[Records excerpted from a collection]
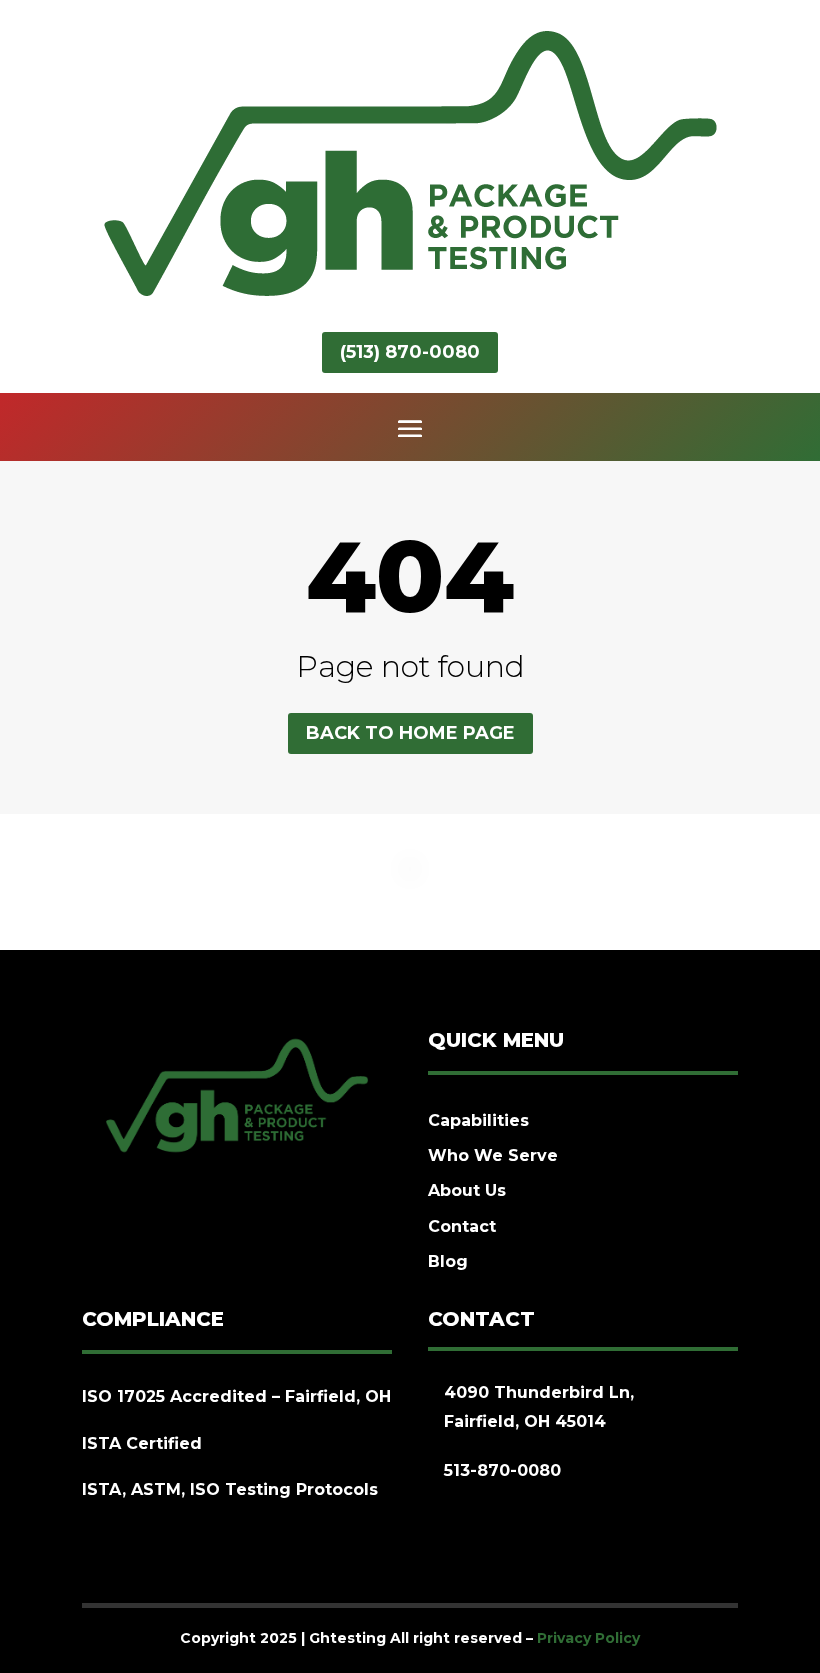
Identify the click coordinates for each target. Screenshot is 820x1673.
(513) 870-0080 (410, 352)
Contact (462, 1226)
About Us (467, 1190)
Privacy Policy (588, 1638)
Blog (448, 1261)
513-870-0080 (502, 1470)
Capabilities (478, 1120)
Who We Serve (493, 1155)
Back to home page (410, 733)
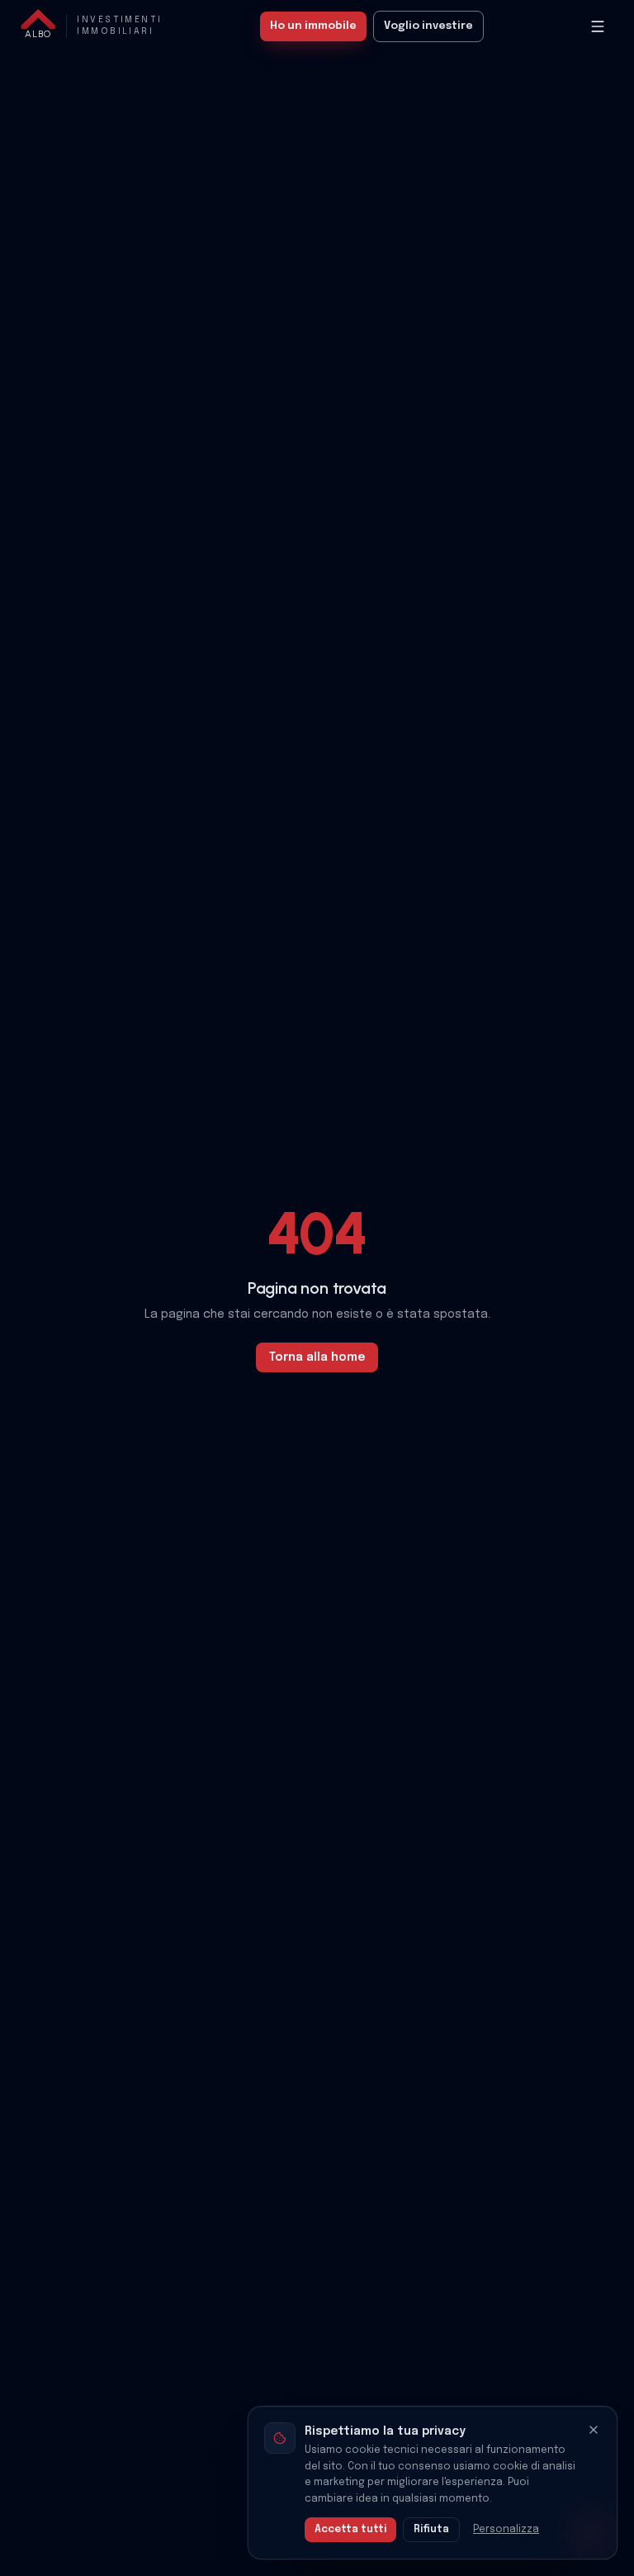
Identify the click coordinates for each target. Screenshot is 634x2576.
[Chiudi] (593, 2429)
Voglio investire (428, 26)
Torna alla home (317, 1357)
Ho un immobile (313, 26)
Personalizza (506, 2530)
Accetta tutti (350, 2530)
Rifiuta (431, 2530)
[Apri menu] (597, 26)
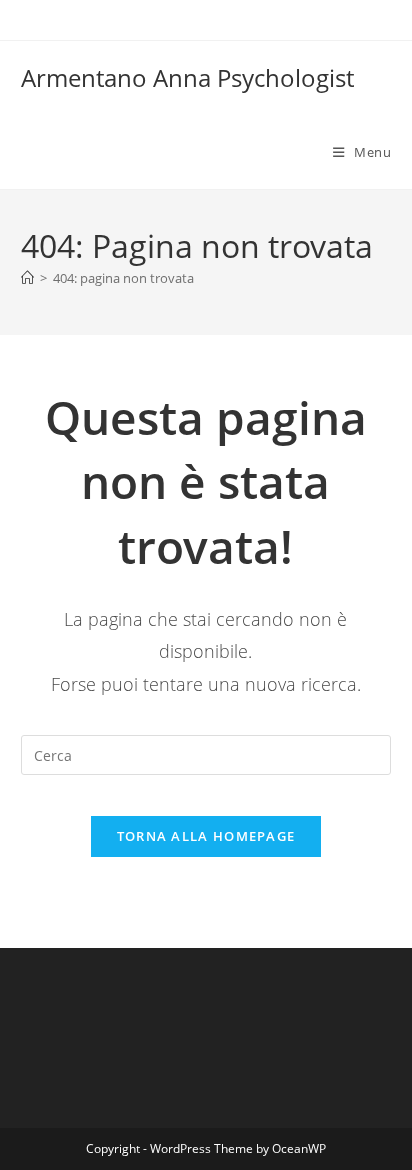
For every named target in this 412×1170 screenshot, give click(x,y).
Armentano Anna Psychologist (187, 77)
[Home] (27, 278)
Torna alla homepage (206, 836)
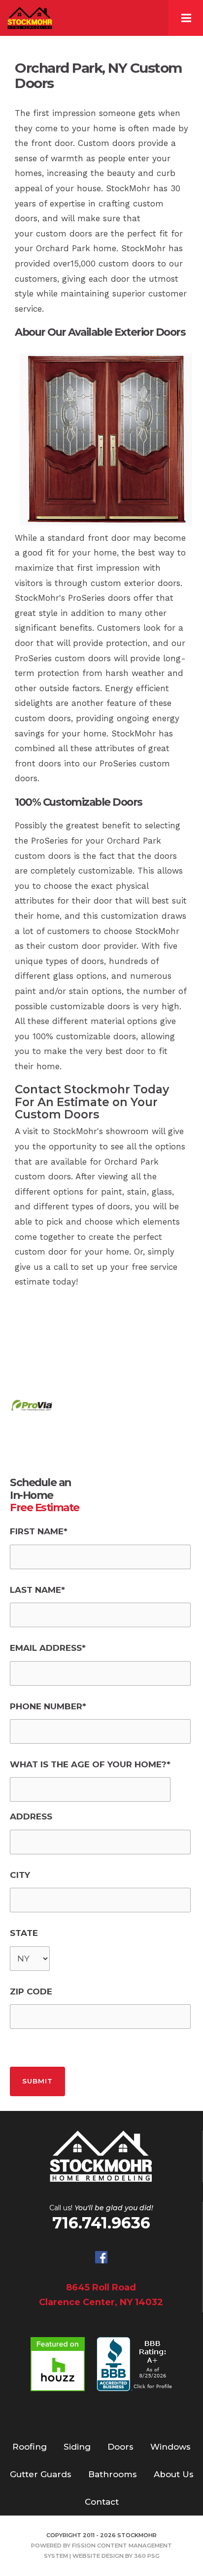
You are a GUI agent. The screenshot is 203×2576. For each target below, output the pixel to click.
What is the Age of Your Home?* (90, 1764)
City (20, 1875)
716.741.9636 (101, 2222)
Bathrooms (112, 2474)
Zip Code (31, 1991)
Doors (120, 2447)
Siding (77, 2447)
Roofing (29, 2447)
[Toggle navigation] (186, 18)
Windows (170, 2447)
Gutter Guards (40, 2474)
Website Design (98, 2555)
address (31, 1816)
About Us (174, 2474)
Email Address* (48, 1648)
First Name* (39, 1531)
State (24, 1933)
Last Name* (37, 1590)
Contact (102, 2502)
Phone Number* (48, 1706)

**Problem to solve**: Exactly as they appear above, write out all the entries, without pictures.

**Written response**:
Identify the click coordinates for each target. Screenshot is 820x1673.
(513) 870-0080 (410, 352)
Contact (462, 1226)
About Us (467, 1190)
Privacy Policy (588, 1638)
Blog (448, 1261)
513-870-0080 (502, 1470)
Capabilities (478, 1120)
Who We Serve (493, 1155)
Back to home page (410, 733)
Identify the click coordinates for each target. Screenshot is 634x2576.
[Chiudi] (593, 2429)
Voglio investire (428, 26)
Torna alla home (317, 1357)
Ho un immobile (313, 26)
Personalizza (506, 2530)
Accetta tutti (350, 2530)
Rifiuta (431, 2530)
[Apri menu] (597, 26)
For every named target in this 412×1170 screenshot, give click(x,y).
Armentano Anna Psychologist (187, 77)
[Home] (27, 278)
Torna alla homepage (206, 836)
You are a GUI agent. The screenshot is 203×2576. For each target below, output the pixel to click.
What is the Age of Your Home?* (90, 1764)
City (20, 1875)
716.741.9636 (101, 2222)
Bathrooms (112, 2474)
Zip Code (31, 1991)
Doors (120, 2447)
Siding (77, 2447)
Roofing (29, 2447)
[Toggle navigation] (186, 18)
Windows (170, 2447)
Gutter Guards (40, 2474)
Website Design (98, 2555)
address (31, 1816)
About Us (174, 2474)
Email Address* (48, 1648)
First Name* (39, 1531)
State (24, 1933)
Last Name* (37, 1590)
Contact (102, 2502)
Phone Number* (48, 1706)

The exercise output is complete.